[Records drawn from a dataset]
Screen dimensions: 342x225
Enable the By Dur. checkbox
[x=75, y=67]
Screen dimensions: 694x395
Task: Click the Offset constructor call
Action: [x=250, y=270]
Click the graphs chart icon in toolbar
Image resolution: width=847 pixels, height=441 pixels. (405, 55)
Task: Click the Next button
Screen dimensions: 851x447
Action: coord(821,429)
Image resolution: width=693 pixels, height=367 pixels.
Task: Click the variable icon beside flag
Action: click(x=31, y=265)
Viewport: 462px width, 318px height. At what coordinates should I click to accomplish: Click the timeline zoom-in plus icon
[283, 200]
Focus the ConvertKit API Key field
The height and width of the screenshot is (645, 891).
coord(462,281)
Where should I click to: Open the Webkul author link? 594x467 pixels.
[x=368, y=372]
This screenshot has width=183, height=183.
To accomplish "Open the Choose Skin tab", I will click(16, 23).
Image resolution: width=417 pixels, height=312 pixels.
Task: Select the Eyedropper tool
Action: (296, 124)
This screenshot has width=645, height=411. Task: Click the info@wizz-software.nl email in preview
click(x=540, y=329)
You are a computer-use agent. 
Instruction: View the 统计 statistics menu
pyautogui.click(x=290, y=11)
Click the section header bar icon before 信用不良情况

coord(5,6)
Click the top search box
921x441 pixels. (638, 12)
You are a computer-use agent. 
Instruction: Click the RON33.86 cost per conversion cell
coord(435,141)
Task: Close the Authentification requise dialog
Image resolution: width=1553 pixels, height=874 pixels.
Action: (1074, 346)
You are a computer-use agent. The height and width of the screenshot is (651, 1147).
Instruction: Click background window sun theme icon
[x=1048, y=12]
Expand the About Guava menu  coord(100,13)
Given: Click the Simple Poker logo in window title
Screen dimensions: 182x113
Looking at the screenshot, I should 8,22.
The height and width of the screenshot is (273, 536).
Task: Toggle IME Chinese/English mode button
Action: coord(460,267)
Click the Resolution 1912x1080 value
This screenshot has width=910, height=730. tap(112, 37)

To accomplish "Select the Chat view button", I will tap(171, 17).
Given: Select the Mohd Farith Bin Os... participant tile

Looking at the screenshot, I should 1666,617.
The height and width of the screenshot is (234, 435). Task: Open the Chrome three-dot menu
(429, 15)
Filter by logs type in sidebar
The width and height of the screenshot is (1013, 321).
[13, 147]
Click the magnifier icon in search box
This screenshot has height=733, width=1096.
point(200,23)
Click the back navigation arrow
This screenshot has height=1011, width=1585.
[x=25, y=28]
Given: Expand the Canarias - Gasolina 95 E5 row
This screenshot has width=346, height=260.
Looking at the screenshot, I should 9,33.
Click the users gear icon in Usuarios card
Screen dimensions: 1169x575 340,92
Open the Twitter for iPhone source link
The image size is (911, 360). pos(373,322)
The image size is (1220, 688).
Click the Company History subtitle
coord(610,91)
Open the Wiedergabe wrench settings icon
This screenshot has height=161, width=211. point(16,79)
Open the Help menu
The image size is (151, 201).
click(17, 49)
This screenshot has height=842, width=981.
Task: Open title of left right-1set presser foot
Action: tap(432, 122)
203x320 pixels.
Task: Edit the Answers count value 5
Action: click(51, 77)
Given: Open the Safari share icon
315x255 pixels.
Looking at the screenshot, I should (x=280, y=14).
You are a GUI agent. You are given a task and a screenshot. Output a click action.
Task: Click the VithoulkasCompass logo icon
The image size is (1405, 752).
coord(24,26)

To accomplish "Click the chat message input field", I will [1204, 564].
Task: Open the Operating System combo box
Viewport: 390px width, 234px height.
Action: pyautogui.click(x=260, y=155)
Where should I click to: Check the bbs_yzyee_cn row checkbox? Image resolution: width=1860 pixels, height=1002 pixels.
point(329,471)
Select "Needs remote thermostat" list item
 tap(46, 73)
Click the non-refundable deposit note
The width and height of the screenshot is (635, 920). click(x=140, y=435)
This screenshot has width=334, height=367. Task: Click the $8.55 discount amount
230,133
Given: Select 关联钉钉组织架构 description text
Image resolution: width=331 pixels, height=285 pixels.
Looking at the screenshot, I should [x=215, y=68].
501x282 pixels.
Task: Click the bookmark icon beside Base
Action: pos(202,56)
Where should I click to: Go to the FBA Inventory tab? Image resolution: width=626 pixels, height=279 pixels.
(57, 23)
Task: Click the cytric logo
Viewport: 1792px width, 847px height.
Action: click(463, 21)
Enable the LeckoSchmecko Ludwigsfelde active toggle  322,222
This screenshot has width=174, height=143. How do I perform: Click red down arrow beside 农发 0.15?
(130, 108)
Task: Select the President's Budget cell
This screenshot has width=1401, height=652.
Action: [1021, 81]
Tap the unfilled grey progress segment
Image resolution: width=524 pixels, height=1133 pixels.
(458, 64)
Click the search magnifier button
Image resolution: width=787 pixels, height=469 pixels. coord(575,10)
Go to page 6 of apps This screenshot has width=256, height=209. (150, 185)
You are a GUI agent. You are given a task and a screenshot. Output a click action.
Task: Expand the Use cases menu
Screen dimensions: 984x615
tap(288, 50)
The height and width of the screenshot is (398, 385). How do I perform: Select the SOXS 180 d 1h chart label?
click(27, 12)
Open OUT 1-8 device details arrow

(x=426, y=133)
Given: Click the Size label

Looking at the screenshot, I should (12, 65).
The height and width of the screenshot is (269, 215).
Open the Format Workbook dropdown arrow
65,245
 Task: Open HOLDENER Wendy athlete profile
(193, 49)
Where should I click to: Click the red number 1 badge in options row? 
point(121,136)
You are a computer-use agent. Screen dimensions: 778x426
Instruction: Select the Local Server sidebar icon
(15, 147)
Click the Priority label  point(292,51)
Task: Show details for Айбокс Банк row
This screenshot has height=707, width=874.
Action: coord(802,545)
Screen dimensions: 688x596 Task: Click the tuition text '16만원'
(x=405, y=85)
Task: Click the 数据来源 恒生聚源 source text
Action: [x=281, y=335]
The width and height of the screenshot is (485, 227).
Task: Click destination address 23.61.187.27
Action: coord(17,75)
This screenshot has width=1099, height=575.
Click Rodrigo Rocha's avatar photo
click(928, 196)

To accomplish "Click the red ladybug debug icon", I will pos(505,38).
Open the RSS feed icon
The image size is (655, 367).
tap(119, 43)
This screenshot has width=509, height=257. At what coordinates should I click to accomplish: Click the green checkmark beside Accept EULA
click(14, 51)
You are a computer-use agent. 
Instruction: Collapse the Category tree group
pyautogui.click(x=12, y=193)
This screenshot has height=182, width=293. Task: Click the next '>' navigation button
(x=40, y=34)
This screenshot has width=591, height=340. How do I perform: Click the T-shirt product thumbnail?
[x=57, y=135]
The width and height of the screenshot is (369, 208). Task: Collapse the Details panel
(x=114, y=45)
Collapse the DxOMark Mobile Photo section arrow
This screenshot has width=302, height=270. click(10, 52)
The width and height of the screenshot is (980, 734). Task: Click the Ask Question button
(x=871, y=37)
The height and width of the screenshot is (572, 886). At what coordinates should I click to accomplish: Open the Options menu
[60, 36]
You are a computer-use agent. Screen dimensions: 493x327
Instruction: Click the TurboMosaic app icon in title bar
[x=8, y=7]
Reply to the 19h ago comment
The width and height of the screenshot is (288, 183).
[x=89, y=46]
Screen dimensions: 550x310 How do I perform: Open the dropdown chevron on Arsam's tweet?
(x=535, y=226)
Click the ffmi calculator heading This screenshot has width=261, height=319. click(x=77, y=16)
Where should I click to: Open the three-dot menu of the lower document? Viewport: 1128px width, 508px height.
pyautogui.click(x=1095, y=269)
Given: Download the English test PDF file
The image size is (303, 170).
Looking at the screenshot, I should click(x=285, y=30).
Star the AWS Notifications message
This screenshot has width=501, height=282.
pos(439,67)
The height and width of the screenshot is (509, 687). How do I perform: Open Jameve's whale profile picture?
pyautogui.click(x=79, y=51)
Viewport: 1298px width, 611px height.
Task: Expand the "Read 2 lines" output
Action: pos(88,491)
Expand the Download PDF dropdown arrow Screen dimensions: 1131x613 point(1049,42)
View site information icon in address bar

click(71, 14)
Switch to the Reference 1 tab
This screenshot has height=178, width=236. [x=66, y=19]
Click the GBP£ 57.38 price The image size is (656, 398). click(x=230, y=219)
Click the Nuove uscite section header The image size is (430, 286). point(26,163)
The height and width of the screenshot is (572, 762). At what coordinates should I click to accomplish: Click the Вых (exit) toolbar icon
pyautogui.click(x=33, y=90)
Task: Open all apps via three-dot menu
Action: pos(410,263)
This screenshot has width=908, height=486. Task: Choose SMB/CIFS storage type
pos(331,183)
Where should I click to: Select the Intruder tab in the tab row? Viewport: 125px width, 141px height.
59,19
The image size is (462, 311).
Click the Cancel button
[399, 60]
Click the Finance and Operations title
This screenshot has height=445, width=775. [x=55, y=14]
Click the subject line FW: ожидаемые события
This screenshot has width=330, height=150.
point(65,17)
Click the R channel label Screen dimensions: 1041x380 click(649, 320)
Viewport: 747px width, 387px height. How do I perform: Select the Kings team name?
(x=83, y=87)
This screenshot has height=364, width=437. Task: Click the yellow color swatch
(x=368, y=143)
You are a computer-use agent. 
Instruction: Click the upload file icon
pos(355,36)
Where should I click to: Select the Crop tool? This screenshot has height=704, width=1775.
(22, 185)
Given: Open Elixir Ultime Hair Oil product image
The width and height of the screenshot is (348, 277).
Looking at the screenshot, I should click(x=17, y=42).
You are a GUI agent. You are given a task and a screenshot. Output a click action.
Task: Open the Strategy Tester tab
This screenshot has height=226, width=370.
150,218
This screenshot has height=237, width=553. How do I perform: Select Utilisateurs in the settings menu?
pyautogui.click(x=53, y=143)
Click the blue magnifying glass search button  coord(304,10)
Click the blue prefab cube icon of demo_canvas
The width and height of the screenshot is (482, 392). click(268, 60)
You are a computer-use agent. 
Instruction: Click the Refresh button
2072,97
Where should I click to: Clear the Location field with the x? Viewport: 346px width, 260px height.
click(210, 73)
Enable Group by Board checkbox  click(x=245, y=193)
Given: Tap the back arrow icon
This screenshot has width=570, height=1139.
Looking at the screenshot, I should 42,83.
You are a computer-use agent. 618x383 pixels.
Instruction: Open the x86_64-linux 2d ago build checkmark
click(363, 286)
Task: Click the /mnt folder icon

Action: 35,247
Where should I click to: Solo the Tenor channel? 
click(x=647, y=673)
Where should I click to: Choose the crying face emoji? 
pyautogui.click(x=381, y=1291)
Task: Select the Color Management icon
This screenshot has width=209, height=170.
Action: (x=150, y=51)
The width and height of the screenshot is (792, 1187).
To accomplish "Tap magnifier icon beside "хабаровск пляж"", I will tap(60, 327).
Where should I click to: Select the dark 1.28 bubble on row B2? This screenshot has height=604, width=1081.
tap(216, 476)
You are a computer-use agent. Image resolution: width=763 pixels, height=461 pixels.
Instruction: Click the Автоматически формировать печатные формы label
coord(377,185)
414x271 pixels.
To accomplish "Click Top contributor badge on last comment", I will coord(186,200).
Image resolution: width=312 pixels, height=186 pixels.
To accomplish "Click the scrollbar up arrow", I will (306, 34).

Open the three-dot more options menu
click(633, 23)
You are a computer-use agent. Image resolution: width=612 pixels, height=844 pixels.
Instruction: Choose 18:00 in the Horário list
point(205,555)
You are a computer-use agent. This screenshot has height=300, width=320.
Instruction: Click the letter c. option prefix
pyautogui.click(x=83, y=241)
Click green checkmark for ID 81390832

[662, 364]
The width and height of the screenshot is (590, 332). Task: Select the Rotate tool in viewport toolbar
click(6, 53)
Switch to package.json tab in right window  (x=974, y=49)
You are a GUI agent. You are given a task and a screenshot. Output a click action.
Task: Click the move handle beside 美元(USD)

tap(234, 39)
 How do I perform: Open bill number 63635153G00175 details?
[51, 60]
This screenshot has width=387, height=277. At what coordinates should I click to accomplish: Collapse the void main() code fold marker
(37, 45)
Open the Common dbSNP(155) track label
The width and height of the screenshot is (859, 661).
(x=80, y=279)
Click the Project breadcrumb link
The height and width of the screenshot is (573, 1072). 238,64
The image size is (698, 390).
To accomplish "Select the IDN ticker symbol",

Task statement:
The answer must consist of every line from the entries above that contains the string "Download".

Written solution:
Given: Download the English test PDF file
Expand the Download PDF dropdown arrow Screen dimensions: 1131x613 point(1049,42)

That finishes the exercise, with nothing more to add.